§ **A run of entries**

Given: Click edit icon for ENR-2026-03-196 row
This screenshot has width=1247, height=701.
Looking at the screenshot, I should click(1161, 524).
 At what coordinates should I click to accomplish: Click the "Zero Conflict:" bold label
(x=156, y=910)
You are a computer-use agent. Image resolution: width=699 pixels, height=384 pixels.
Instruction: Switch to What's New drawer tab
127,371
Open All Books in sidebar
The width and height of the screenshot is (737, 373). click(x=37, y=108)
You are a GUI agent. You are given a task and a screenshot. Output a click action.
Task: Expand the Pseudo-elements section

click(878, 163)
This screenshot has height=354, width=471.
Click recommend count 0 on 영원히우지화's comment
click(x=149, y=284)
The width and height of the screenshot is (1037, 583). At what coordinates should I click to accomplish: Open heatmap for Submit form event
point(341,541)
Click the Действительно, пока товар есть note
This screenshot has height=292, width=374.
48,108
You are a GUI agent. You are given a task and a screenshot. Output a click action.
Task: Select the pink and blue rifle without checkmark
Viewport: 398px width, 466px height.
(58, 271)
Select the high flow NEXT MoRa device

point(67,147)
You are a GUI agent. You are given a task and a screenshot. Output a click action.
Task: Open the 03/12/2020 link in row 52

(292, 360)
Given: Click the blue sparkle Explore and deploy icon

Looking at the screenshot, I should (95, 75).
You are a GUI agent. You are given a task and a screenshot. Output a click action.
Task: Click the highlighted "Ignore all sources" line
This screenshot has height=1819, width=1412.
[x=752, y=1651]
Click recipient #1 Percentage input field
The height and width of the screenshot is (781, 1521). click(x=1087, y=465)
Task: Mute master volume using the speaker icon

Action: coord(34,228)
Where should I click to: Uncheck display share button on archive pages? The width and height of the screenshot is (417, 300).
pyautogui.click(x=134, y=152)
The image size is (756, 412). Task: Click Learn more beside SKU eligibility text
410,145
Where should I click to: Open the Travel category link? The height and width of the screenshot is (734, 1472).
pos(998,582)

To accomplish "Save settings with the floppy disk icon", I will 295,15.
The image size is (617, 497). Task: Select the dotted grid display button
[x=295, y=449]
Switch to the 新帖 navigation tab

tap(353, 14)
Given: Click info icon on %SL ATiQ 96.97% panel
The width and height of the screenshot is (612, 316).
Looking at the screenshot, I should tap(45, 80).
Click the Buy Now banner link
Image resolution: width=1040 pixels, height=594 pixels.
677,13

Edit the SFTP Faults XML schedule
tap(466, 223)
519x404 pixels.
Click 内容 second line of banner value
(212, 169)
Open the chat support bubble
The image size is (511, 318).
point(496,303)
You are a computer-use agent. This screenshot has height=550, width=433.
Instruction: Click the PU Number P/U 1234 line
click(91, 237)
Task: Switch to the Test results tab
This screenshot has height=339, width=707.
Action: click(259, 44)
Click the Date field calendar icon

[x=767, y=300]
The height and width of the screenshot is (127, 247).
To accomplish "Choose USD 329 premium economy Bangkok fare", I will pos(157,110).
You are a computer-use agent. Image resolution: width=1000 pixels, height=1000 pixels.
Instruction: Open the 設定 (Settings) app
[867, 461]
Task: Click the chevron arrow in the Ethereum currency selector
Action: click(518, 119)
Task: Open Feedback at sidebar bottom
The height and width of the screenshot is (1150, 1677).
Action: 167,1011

§ **What the exercise asks**
Reproduce only the entries from the line with "This screenshot has height=354, width=471." to the line with "click(x=149, y=284)", both lines included and the requests kept. Add 70 to each coordinate in the answers, and leave everything else unchanged.

§ **Task output**
This screenshot has height=354, width=471.
Click recommend count 0 on 영원히우지화's comment
click(x=219, y=354)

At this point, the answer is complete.